I define a "quiet" student as someone who has difficulty responding to questions orally before writing. For this type of student, I use a less common strategy of “writing before speaking.” The student’s name has been changed to protect his privacy.
The majority of the students I tutor are highly verbal, and prefer discussing their ideas with me before setting pen to paper. Consequently, my default practice is to first brainstorm ideas with them orally and then proceed to drafting. For some students, however, this “oral rehearsal” is not only difficult, it can also hinder the prewriting process. For these students, I take a different approach.

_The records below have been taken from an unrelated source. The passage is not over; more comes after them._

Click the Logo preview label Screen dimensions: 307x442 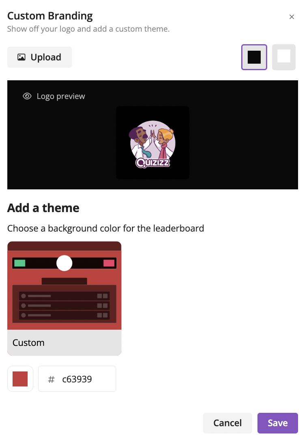click(61, 96)
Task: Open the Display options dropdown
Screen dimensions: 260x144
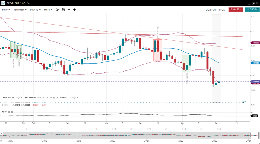Action: (x=35, y=10)
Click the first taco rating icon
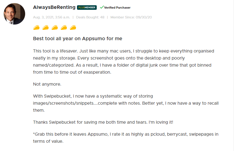This screenshot has width=234, height=151. coord(36,28)
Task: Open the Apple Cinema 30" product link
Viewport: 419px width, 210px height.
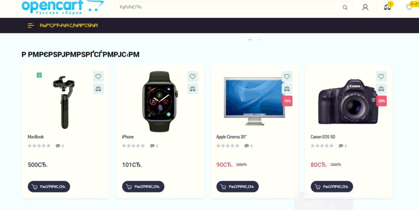Action: 232,137
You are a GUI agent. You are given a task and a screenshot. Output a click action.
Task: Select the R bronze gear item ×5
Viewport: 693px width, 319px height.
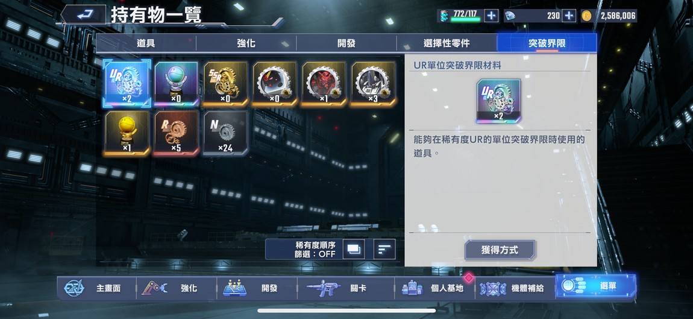pyautogui.click(x=176, y=133)
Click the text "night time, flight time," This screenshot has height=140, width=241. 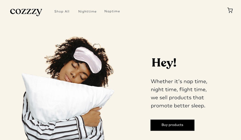pos(179,90)
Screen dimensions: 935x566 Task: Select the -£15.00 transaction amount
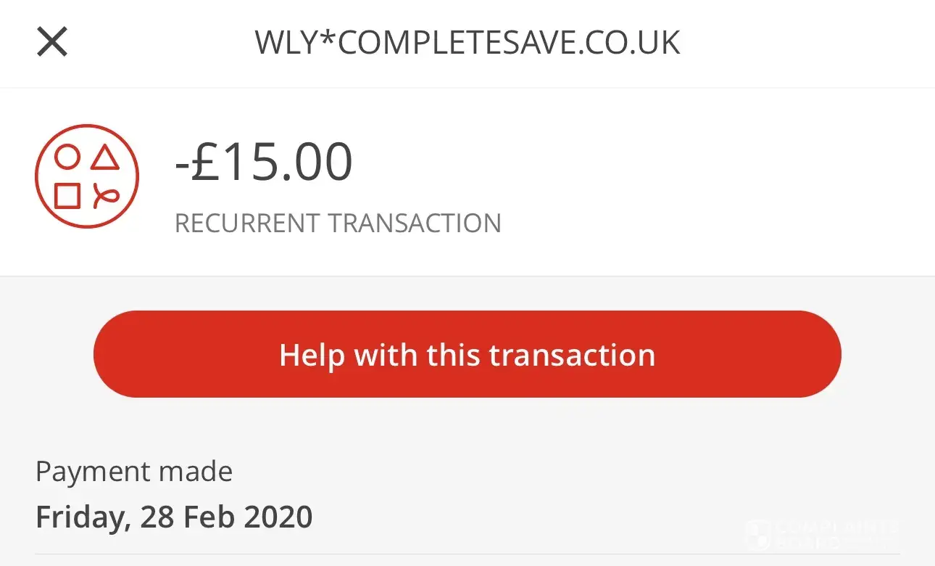264,163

Several years ago I worked with Ryan,* a high school junior with strong visual/spatial competencies who had difficulty expressing his ideas orally. His mother told me that Ryan excelled in his 3-D computer class but needed extra time processing verbal cues and extra support in the organizational aspect of writing. A reserved young man, Ryan consistently arrived to tutorial quietly but prepared to work. I found the best way to work with Ryan was to ask him to respond to my questions in writing before beginning to discuss them.
During one session, Ryan wrote a written response to a pre-writing question for a paper on Tim O’Brien’s The Things They Carried. His forty-word answer provided a springboard for our discussion and allowed Ryan to move forward in the writing process.

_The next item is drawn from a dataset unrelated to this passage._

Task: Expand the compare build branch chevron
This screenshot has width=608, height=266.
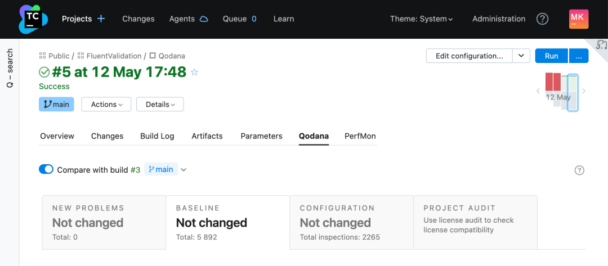Action: [x=183, y=169]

In a later session, I asked Ryan to select a short passage from the same book and write about it in a few sentences. Ryan’s written response gave him the words and confidence to make him feel comfortable speaking in session. I continued to provide Ryan with opportunities to express his ideas orally, but always first offered him the option of expressing his ideas in writing.
About a month into my work with Ryan, his mother wrote: “As you have probably figured out, Ryan is an incredibly non-verbal kid, and takes a very long time to process verbal cues. As I have said many times, he could easily draw a replica of something much more quickly and accurately than he could describe it. So, your approach of putting things in writing, and giving him a lot of time to respond is spot on. Thanks for your help.”